Netflix no podría haberse vuelto más loco al exagerar realmente el diálogo (“Estaba hecho de nieve y ahora estoy hecho de… no nieve”) y tirar todas las leyes de la física por la ventana. Salió el año pasado y ya lo he visto cuatro veces.

Robo de Jingle Bell

Dos personas se enamoran mientras planean robar los grandes almacenes de un millonario viscoso, todo en Nochebuena. Robo de Jingle BellLa trama es ciertamente tan ridícula como cualquier película navideña cursi. Pero a diferencia de la mayoría de las películas navideñas, esta película de Netflix está ambientada en un lugar muy real (Londres) y trata de personas con preocupaciones muy reales (una necesita dinero para cuidar a su madre enferma y la otra está tratando de arreglar la vida de su pequeña hija).

De hecho, el director Michael Fimognari parecía tan decidido a hacer esta película algo decente que a veces me olvidaba que estaba viendo una película navideña (aparte de la escena en la que irrumpen en una fiesta de disfraces de Papá Noel en el trabajo). Esto no funcionará para todos: la nieve falsa y las historias huecas a menudo superan la calidad cinematográfica en la comida navideña, pero para aquellos como yo, se sentirá como lo mejor de ambos mundos.

ciudad de oropel

Kiefer Sutherland (24) cambia armas por pasteles de carne en Prime Video’s ciudad de oropel. Una estrella de acción decadente (Sutherland) hace un último intento de seguir siendo relevante al aceptar un papel en lo que cree que es un espectáculo del West End, pero que en realidad es una pantomima de un pueblo pequeño. Allí, un sencillo coreógrafo (Rebel Wilson) le ayuda a redescubrir la fe en sí mismo.

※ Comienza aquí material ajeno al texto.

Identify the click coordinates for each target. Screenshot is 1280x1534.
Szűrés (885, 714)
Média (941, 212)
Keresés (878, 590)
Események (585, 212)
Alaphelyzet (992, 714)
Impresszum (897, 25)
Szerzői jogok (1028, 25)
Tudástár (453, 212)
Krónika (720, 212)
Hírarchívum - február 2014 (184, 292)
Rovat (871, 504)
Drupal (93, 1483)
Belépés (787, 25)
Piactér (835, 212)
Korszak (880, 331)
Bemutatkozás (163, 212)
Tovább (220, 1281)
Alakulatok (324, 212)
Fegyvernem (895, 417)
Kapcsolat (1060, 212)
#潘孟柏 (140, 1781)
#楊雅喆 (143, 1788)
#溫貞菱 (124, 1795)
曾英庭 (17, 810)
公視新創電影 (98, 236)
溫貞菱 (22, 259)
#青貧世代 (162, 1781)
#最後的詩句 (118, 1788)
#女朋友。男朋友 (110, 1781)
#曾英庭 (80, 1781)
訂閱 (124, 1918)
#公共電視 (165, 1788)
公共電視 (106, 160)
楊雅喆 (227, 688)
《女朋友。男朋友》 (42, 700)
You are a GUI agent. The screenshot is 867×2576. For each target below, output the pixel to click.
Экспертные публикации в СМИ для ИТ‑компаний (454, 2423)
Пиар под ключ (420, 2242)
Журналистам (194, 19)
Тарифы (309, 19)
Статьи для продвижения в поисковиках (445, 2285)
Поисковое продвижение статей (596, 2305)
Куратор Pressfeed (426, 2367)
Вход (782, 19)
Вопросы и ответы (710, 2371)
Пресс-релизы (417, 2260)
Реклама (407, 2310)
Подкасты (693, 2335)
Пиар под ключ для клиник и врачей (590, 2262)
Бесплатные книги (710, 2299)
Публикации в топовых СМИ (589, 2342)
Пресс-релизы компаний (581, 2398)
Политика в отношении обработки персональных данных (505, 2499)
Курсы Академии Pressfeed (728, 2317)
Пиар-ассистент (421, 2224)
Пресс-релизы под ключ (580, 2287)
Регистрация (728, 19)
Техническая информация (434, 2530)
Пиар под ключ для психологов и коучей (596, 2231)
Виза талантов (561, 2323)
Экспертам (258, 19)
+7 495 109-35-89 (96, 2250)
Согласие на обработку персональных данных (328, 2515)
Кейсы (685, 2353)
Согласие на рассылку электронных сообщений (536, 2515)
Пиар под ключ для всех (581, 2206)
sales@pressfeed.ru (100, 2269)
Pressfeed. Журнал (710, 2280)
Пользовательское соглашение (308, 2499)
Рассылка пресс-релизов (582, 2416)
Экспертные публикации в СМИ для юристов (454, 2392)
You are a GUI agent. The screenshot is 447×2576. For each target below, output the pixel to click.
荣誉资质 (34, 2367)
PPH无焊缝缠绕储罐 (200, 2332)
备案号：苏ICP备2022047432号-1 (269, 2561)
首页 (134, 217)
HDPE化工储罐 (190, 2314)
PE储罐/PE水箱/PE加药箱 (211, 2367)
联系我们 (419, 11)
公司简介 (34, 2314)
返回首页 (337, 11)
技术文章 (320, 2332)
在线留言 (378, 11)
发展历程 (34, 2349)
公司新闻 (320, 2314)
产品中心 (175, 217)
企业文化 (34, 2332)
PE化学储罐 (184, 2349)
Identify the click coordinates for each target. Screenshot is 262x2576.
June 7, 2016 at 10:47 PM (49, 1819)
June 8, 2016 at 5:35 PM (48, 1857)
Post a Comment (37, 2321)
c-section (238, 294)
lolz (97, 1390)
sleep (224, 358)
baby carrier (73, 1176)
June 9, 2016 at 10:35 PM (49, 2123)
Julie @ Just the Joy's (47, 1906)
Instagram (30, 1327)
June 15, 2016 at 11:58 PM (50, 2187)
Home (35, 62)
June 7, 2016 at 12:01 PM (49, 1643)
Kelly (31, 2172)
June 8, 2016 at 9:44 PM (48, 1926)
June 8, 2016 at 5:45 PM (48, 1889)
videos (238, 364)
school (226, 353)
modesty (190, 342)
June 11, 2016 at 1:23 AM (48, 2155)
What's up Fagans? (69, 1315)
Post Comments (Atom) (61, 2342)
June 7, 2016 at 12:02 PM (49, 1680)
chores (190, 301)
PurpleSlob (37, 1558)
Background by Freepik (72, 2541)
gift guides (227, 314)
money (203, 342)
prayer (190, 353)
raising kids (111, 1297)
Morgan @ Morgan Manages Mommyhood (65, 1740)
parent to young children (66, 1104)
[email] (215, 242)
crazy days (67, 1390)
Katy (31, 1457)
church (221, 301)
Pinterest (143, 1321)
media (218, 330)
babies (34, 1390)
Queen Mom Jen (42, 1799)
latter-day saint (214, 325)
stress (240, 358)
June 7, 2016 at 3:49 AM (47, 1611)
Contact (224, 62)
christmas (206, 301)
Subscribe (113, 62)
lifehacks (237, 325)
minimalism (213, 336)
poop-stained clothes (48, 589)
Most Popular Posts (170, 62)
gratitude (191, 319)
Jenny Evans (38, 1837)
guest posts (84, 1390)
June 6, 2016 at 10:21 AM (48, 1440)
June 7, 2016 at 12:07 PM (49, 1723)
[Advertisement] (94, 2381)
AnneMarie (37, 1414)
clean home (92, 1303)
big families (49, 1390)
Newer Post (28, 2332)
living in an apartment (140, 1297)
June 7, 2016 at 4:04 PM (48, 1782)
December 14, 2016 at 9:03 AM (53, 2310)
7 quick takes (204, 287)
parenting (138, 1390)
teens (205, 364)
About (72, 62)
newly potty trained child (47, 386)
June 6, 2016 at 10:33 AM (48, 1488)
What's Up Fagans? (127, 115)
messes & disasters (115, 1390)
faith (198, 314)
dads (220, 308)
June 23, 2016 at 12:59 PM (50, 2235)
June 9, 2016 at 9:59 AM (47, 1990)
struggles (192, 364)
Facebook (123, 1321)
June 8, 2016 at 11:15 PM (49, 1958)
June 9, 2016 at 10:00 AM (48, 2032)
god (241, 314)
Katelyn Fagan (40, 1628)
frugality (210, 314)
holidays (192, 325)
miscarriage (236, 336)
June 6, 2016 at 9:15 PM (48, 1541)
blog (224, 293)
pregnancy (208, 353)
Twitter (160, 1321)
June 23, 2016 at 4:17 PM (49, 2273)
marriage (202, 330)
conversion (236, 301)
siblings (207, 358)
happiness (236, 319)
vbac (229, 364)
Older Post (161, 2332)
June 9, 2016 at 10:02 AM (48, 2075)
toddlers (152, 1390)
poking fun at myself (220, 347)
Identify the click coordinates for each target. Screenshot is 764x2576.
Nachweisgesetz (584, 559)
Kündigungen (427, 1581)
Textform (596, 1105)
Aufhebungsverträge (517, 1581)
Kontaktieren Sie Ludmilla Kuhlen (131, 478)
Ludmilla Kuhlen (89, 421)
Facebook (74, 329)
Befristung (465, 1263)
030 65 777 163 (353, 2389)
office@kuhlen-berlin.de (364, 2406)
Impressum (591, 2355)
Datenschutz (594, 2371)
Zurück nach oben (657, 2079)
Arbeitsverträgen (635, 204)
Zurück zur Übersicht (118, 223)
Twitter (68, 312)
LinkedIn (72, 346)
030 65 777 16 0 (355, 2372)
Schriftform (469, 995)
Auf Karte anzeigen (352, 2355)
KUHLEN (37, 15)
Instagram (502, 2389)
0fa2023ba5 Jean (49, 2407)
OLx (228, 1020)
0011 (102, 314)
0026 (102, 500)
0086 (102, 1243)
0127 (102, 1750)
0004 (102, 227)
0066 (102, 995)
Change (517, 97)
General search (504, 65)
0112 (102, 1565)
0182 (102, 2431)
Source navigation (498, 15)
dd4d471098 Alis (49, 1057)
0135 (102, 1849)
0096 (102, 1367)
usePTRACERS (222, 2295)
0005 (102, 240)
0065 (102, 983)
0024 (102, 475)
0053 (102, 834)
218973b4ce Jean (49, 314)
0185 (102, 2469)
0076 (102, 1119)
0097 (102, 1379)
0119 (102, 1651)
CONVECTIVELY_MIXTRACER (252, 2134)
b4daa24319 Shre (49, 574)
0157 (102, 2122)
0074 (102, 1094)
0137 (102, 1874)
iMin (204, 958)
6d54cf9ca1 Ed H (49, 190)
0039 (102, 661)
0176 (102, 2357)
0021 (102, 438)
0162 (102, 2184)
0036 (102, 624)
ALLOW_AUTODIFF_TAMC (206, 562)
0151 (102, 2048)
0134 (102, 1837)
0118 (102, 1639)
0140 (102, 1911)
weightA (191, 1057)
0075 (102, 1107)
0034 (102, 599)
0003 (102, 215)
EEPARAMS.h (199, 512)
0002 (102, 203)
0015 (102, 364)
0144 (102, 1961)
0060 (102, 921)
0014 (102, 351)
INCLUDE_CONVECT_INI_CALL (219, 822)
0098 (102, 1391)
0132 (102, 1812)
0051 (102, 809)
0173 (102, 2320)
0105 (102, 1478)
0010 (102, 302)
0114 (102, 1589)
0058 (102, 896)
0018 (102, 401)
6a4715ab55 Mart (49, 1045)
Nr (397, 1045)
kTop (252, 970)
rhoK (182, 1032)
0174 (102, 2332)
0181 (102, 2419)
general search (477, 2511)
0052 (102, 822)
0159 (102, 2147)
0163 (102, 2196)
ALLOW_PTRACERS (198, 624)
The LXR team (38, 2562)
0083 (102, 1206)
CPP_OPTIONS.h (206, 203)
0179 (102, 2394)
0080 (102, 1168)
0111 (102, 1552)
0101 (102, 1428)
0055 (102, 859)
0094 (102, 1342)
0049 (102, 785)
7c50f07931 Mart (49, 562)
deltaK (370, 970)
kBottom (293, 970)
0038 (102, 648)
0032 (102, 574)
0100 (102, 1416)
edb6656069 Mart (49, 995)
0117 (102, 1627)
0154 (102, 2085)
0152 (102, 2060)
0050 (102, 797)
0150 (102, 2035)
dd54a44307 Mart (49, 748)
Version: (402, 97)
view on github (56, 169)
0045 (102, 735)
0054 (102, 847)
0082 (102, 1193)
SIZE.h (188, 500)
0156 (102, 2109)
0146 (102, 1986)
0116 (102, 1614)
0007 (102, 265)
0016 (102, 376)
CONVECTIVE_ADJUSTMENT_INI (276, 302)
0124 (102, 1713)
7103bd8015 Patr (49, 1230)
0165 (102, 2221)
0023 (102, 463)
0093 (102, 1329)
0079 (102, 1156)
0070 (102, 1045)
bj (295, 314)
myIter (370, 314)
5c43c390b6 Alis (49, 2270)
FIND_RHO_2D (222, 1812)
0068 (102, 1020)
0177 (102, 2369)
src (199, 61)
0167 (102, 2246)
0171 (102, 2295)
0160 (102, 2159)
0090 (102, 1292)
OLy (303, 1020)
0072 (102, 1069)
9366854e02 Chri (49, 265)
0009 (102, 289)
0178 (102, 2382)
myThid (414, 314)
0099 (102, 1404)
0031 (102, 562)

Como alguien que creció viendo escenas escolares, esta película fue maravillosamente nostálgica. Su carácter británico intransigente le da un sentido del humor autocrítico que no sólo es irónico sino que en ocasiones es genuinamente inteligente. Y ver a Sutherland, con sombra de ojos y todo, haciendo cabriolas vestido como Buttons de Cenicienta es un placer para los ojos.

Alegría para el mundo

Carga

Una gurú del estilo de vida se encuentra en un aprieto cuando la presionan para aparecer en un programa de televisión de Nochebuena con su familia perfecta, porque esa familia no existe; toda su personalidad es una mentira. Así que se ve obligada a reclutar a sus vecinos y a su mejor amigo (nuestro héroe navideño Chad Michael Murray) para que se hagan pasar por su clan. Puedes imaginar lo bien que funciona.

Veré todas las películas navideñas con Murray (los alegres caballeros¿Alguien?), pero eso requirió una gran perseverancia. Casi la mitad de la película es una pelea de bolas de nieve dolorosamente escenificada, con bolas de nieve perfectamente redondas que aparecen mágicamente en las manos de las personas durante minutos. La otra mitad es solo una mujer molesta por ser una tramposa (eso depende de ti, cariño) en una casa lamentablemente mal decorada. Y lo siento, Chad, pero tu arte de la oca no sirve.

Problemas con el champán

No hay nada peor que el champán sin gas. Desafortunadamente, eso es exactamente lo que ofrece el romance de Netflix ambientado en París: una película navideña que llegó al meollo del asunto pero desapareció de mi memoria tan rápido como se podía decir “Joyeux Noël”.

En él, un director de marketing estadounidense viaja a Francia para conseguir una famosa casa de champán justo antes de Navidad. Pero, en cambio, se enamora del hijo del propietario de la empresa, lo que dificulta la adquisición y pone en duda todas sus decisiones de vida.

Los títulos navideños cursis no son conocidos por sus roles de género progresistas, pero aun así me dolió ver a una mujer exitosa dejar su trabajo de alto nivel para trabajar para su nuevo amante (en una tienda de vinos y libros, para empezar). Los evidentes estereotipos culturales también resultaron dolorosos: en serio, no todos los alemanes están obsesionados con las salchichas. Lo más importante es que la película ni siquiera parecía navideña, sino que claramente intentaba evitar el camp para parecer más “auténtica”. ¡Pero hola! Lo camp es lo que hace que estas películas sean tan atractivas.